Please copy out the records word for word, starting at the line that contains "Given: Click the Select" and ending at the last line of the records, with both ends included.
╔══
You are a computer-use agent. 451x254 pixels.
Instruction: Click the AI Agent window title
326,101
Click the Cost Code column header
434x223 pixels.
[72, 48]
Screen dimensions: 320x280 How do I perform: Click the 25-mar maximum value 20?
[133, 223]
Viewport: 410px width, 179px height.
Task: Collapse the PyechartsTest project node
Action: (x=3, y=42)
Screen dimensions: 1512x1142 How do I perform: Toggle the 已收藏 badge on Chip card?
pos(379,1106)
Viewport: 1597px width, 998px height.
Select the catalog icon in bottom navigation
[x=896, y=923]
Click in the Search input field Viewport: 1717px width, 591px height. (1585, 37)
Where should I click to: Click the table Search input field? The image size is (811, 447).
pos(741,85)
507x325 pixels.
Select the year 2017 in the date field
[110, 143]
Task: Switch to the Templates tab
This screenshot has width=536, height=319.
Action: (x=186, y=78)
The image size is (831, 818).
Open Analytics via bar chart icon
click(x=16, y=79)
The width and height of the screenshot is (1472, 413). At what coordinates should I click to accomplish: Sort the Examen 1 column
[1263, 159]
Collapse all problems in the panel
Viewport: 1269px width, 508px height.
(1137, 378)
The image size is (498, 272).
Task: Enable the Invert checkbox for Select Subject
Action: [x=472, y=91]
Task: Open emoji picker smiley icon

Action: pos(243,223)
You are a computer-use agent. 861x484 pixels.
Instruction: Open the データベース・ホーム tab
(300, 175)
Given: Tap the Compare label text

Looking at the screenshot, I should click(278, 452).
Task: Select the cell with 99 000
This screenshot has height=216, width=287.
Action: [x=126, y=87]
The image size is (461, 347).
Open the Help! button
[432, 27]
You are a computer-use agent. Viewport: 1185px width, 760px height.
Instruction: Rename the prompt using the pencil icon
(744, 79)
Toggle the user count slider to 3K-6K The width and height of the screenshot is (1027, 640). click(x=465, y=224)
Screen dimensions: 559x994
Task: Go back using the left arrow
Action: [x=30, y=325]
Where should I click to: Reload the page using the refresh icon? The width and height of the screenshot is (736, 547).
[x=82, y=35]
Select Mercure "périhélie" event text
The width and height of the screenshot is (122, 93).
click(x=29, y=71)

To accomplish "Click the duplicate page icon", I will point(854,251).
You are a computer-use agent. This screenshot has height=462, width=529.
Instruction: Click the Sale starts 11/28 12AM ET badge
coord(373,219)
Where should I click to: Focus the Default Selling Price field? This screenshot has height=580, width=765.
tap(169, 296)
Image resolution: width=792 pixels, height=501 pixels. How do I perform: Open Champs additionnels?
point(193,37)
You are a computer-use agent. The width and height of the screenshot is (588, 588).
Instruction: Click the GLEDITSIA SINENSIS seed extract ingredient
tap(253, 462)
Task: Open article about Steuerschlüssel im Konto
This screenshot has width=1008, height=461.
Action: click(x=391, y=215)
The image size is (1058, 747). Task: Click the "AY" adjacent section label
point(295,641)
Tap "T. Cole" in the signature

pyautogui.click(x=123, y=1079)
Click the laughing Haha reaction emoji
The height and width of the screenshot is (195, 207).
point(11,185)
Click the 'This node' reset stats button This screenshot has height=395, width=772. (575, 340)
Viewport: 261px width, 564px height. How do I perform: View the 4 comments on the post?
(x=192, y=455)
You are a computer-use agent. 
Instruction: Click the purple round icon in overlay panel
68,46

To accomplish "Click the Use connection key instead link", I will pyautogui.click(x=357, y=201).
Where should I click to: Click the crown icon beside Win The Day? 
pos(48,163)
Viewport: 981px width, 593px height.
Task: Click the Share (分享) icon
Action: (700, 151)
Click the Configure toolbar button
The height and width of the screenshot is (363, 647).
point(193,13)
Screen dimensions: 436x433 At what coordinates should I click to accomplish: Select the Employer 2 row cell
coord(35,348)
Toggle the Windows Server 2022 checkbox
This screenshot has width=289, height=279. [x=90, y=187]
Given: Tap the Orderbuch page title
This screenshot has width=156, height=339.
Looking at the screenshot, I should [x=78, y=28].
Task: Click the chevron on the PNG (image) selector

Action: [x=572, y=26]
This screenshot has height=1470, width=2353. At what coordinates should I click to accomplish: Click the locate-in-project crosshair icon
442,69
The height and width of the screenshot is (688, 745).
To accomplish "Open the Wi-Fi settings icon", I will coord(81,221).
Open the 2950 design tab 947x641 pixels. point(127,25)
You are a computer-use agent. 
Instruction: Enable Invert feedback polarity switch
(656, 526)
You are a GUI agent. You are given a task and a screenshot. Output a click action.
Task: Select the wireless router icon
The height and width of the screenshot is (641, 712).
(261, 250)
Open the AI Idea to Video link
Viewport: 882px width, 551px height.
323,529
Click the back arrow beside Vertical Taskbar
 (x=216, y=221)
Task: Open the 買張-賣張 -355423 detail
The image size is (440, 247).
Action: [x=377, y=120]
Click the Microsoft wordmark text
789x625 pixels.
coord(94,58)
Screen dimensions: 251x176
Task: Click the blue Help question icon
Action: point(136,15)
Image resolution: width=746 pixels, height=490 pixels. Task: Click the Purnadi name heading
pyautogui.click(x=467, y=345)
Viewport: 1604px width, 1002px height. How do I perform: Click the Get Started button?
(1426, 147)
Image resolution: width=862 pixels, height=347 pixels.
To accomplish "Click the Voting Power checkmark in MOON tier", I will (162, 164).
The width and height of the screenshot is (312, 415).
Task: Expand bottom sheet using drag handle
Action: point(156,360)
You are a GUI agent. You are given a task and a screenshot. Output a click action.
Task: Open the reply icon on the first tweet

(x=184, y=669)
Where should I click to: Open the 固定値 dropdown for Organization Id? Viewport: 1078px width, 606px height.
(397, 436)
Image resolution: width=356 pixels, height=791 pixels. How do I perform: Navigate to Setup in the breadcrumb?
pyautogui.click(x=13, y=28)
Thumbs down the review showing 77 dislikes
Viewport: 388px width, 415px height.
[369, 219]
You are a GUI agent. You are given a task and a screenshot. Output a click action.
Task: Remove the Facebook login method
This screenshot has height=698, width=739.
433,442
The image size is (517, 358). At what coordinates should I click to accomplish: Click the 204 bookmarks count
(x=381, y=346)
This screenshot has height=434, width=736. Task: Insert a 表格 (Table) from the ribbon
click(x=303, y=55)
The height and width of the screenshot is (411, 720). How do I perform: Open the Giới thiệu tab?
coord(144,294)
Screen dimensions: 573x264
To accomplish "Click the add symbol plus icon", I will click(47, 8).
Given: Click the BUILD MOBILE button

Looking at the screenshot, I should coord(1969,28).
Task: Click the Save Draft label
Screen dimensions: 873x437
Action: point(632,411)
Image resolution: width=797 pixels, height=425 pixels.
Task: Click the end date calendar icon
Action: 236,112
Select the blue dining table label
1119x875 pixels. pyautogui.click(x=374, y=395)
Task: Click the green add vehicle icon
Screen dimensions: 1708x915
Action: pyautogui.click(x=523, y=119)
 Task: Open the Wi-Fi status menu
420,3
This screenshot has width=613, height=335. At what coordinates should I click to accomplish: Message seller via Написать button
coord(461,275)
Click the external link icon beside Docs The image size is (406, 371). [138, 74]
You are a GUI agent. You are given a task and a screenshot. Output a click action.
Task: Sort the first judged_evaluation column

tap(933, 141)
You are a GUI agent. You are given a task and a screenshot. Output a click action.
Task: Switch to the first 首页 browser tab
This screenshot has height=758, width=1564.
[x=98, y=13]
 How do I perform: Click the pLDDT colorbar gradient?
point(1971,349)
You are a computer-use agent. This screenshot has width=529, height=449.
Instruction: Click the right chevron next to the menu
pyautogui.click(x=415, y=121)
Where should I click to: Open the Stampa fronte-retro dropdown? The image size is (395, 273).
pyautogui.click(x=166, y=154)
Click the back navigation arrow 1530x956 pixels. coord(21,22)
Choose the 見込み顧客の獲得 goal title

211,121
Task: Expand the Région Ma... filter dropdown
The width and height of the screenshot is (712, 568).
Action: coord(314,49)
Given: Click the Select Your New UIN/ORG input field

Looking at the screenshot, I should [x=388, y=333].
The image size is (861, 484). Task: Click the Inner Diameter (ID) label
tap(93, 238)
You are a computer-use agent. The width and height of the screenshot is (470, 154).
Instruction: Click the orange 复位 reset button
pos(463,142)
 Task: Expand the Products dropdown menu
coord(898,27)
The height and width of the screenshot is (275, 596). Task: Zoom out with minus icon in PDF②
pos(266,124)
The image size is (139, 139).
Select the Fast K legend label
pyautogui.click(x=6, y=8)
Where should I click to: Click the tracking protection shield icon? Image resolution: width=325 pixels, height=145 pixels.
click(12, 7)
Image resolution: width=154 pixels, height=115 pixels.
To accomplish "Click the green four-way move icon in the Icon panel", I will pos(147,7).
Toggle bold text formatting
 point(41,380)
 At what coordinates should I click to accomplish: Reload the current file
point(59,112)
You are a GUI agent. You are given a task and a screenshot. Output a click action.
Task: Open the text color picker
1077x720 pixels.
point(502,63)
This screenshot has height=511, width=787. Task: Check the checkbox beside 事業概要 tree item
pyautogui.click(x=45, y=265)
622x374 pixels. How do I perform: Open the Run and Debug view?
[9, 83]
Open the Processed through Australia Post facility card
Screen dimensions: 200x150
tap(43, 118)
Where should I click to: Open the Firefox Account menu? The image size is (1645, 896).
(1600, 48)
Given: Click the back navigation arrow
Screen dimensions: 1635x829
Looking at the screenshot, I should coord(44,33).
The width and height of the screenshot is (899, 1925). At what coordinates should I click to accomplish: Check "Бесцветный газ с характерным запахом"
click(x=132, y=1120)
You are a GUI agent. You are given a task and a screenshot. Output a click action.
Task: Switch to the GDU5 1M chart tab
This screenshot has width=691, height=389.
╚══
# [Final result]
Given: Click the Select Your New UIN/ORG input field

Looking at the screenshot, I should [x=388, y=333].
The image size is (861, 484). Task: Click the Inner Diameter (ID) label
tap(93, 238)
You are a computer-use agent. The width and height of the screenshot is (470, 154).
Instruction: Click the orange 复位 reset button
pos(463,142)
 Task: Expand the Products dropdown menu
coord(898,27)
The height and width of the screenshot is (275, 596). Task: Zoom out with minus icon in PDF②
pos(266,124)
The image size is (139, 139).
Select the Fast K legend label
pyautogui.click(x=6, y=8)
Where should I click to: Click the tracking protection shield icon? Image resolution: width=325 pixels, height=145 pixels.
click(12, 7)
Image resolution: width=154 pixels, height=115 pixels.
To accomplish "Click the green four-way move icon in the Icon panel", I will pos(147,7).
Toggle bold text formatting
 point(41,380)
 At what coordinates should I click to accomplish: Reload the current file
point(59,112)
You are a GUI agent. You are given a task and a screenshot. Output a click action.
Task: Open the text color picker
1077x720 pixels.
point(502,63)
This screenshot has height=511, width=787. Task: Check the checkbox beside 事業概要 tree item
pyautogui.click(x=45, y=265)
622x374 pixels. How do I perform: Open the Run and Debug view?
[9, 83]
Open the Processed through Australia Post facility card
Screen dimensions: 200x150
tap(43, 118)
Where should I click to: Open the Firefox Account menu? The image size is (1645, 896).
(1600, 48)
Given: Click the back navigation arrow
Screen dimensions: 1635x829
Looking at the screenshot, I should coord(44,33).
The width and height of the screenshot is (899, 1925). At what coordinates should I click to accomplish: Check "Бесцветный газ с характерным запахом"
click(x=132, y=1120)
You are a GUI agent. You are given a task and a screenshot. Output a click action.
Task: Switch to the GDU5 1M chart tab
This screenshot has width=691, height=389.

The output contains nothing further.